Abstract

Inhaled corticosteroids (ICS) are widely used to treat chronic obstructive pulmonary disease (COPD), often early in the course of disease and at higher doses. The safety concerns for osteoporosis and fractures with long-term use of ICS could particularly affect post-menopausal women with decreased bone density. To date, the studies have been inconclusive, with none evaluating the differential effect in men and women. Using the Quebec universal health insurance databases, we formed a new-user cohort of COPD patients initiating treatment with ICS or other therapies during 1990-2005, followed through 2007 for a fracture of the hip or of upper extremity.

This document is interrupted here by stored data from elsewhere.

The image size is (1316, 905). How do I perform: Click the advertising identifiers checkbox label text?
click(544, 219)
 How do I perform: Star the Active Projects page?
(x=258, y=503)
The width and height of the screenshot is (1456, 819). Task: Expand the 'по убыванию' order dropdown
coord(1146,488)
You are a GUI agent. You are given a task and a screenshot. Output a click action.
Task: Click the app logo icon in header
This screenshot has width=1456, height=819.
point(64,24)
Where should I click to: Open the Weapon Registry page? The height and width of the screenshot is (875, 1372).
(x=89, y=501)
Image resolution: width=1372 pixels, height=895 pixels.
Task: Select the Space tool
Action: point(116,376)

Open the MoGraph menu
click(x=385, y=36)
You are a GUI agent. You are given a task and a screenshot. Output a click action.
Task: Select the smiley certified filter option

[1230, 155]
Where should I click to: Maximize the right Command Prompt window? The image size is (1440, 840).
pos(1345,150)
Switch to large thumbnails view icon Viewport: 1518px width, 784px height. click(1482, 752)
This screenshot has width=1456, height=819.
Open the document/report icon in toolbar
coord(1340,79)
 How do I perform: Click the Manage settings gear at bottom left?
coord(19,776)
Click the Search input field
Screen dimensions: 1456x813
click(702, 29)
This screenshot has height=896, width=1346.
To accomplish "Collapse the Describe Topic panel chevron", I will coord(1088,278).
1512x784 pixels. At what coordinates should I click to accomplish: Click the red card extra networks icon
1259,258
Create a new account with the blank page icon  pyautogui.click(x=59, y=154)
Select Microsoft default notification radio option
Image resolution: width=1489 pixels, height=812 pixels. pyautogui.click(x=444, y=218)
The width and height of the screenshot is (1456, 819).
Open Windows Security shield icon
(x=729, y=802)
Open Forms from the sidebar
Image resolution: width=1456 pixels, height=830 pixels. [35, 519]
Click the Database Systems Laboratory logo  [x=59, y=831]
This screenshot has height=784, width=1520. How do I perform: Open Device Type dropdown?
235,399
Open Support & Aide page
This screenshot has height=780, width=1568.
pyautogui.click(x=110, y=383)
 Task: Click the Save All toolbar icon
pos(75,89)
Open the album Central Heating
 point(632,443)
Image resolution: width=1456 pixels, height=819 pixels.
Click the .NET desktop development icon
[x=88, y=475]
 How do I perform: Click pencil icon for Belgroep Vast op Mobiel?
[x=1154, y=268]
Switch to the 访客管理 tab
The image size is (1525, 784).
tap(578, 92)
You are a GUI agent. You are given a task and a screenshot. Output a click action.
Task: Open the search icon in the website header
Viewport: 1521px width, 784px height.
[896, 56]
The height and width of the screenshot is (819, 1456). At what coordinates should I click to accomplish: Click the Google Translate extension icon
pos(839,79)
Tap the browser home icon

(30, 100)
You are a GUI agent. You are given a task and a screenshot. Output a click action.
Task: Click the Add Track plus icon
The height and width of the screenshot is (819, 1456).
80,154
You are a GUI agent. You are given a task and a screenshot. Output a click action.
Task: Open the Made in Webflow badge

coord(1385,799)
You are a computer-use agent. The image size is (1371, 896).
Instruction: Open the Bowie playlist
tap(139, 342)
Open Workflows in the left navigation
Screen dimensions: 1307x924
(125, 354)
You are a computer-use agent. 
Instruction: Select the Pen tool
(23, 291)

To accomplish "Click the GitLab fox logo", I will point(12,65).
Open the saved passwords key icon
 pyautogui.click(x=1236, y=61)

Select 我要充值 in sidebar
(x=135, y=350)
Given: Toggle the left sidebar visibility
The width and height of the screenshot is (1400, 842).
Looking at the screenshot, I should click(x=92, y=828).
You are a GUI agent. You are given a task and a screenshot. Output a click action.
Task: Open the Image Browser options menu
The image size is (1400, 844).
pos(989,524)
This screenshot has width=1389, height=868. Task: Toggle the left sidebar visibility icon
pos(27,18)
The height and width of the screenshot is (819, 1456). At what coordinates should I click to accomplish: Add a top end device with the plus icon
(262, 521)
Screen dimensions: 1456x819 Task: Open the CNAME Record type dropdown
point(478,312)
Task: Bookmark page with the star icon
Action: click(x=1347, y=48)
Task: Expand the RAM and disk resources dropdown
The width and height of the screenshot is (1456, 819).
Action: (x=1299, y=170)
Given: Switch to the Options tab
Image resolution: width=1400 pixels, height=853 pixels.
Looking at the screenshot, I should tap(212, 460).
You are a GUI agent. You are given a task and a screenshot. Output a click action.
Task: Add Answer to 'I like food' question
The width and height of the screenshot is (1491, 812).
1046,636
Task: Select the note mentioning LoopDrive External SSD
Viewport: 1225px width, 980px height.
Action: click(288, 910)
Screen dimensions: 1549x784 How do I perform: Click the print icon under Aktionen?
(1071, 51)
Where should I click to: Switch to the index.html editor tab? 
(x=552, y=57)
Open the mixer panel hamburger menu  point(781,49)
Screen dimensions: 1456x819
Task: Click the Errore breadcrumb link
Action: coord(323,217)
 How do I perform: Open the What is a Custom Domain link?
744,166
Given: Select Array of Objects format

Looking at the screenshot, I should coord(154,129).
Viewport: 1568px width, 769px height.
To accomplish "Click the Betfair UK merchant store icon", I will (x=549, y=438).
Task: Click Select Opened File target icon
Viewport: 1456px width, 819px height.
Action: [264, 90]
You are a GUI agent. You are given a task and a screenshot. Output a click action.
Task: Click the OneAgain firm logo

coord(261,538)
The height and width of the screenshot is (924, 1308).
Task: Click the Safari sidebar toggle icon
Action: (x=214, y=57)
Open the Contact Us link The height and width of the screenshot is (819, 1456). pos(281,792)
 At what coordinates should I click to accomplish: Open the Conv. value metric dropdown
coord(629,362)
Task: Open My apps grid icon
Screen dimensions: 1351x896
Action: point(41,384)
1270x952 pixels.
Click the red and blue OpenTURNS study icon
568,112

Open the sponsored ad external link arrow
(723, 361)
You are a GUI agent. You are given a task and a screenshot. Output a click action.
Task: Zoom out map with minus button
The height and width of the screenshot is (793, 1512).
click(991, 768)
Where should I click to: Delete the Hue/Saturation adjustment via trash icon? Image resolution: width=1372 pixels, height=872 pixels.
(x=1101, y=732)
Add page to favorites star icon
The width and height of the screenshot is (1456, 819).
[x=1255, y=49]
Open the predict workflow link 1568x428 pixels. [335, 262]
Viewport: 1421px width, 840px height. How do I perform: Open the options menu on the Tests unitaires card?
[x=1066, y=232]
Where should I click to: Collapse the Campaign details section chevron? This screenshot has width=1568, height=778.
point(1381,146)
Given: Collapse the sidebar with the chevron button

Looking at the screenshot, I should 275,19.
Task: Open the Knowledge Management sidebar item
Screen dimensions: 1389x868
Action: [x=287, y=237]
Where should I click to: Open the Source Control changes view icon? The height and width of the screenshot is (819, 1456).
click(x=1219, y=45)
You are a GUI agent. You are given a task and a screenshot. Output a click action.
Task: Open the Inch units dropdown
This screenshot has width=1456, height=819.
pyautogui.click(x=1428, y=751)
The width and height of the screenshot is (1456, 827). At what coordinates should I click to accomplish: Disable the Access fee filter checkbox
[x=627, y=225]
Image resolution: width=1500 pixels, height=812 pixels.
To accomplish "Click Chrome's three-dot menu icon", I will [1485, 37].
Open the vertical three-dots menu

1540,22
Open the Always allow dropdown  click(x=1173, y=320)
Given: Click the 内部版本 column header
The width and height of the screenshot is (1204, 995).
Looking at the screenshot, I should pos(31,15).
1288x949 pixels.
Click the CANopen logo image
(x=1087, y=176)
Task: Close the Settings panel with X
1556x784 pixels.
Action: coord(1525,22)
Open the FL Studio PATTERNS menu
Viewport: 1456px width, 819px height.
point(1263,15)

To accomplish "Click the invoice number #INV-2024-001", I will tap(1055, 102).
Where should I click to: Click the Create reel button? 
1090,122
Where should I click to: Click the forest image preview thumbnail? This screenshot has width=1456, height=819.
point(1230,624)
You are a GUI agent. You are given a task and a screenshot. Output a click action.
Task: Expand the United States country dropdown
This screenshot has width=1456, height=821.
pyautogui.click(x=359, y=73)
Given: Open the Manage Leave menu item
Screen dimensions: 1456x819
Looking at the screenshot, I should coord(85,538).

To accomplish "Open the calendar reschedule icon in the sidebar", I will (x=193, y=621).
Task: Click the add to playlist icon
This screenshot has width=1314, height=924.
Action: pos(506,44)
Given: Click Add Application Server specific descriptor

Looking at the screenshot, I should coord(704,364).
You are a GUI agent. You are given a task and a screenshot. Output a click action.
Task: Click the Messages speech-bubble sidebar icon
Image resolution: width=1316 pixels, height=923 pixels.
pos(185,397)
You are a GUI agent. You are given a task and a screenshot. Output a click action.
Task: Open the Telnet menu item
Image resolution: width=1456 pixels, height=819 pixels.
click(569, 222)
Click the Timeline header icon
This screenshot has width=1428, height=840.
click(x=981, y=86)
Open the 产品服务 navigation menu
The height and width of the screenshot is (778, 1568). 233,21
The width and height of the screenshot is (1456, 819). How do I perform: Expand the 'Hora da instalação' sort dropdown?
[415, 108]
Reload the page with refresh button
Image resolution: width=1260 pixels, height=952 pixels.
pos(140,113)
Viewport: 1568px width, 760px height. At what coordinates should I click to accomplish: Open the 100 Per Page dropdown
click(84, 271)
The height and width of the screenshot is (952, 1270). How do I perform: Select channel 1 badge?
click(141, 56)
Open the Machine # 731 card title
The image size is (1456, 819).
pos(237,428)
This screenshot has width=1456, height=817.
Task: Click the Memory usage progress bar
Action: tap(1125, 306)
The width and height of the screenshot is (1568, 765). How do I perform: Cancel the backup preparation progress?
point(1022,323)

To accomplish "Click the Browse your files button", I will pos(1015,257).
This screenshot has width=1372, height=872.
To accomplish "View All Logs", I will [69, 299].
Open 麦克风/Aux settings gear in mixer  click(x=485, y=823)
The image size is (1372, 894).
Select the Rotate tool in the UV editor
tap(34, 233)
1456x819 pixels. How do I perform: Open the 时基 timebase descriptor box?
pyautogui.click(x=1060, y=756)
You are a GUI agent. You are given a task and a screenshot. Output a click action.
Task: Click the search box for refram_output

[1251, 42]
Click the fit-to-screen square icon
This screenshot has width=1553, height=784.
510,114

A Cox model with time-dependent ICS exposure was used to estimate the rate ratio of fracture associated with duration and dose of ICS use, adjusted for age, sex, disease severity and co-morbidity, also assessing whether the risk differed between men and women. The cohorts included 139,119 users of ICS and 169,745 non-users, of which 19,396 had a fracture (51% of the hip and 49% of the humerus, radius or ulna) during a mean 4.1 years of follow-up (incidence rate 15.4/1000/year). Any use of ICS was not associated with an increased rate of fracture (rate ratio (RR) 1.00; 95% confidence interval (CI): 0.97-1.03). The rate was elevated with longer than 4 years of ICS use at daily doses of 1000 mcg or more of fluticasone-equivalent (RR 1.10; 95% CI 1.02-1.19). This risk increase did not differ between men and women or among the different ICS agents. In conclusion, long-term use of inhaled corticosteroids in COPD at high doses is associated with a modest increase in the risk of fracture of the hip and upper extremities, similarly so for men and women.